*Required action:* Everything from the line containing "You are a computer-use" to the end of the listing, both included, should be returned exactly, apart from the pictures.

** Available data follows **

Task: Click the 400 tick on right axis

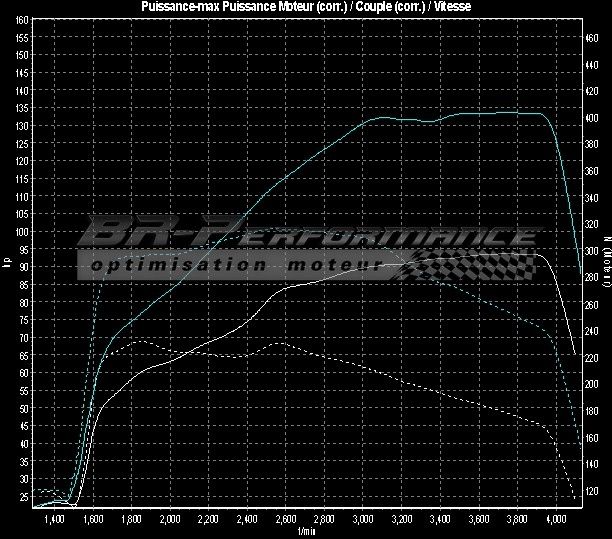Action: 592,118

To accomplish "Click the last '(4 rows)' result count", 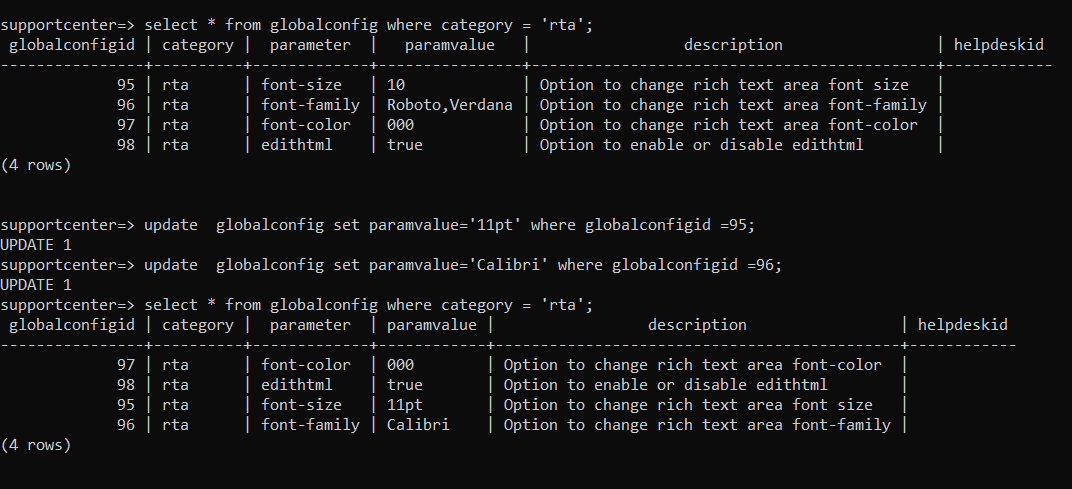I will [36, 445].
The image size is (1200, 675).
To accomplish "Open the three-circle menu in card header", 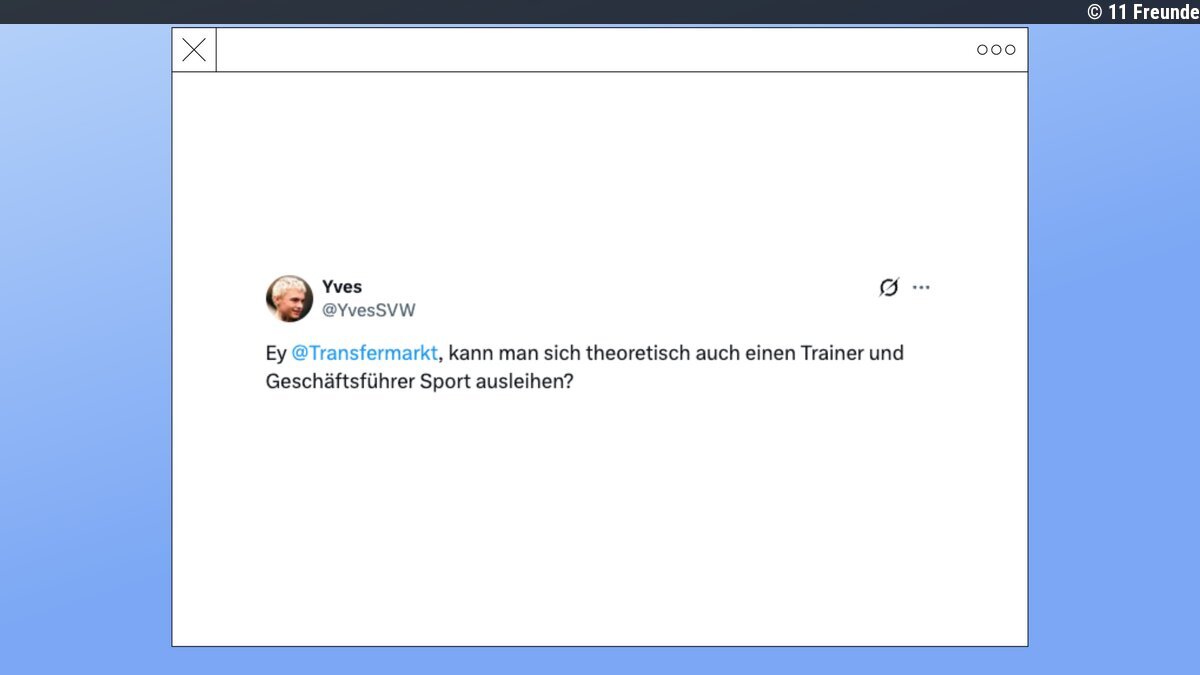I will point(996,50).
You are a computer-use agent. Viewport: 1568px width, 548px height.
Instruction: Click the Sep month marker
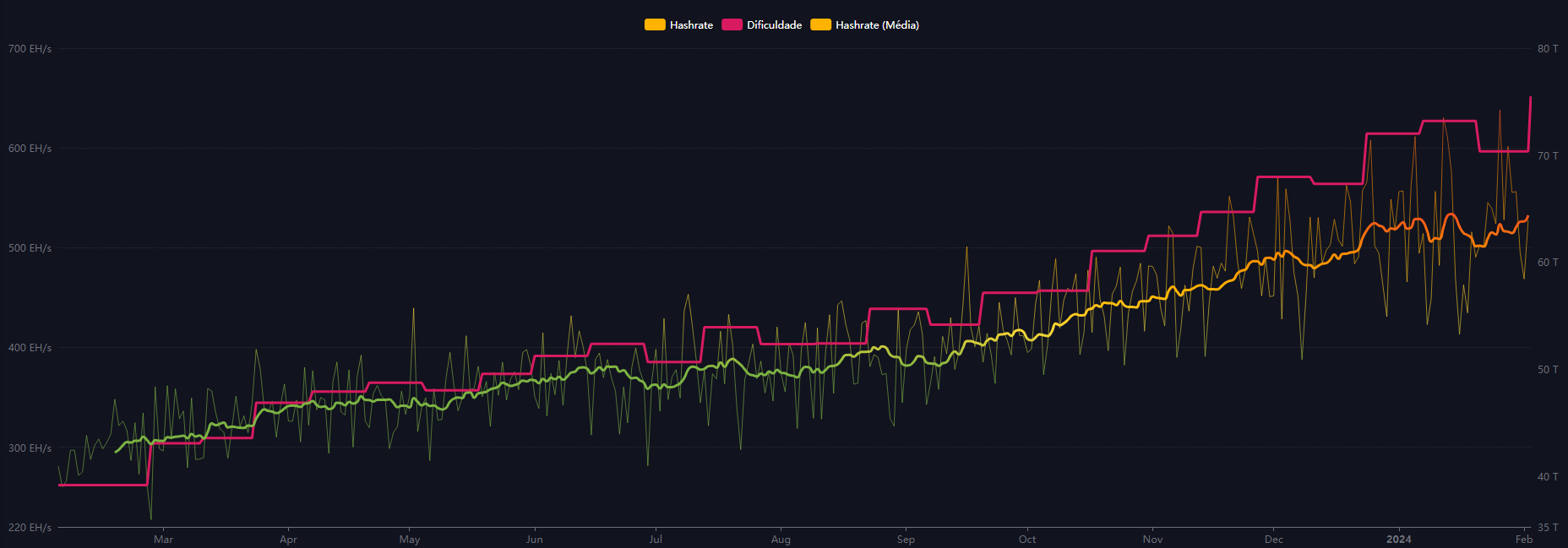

** End of Available data **

*Solved problem:*
You are a computer-use agent. Viewport: 1568px width, 548px height.
Instruction: Click the Sep month marker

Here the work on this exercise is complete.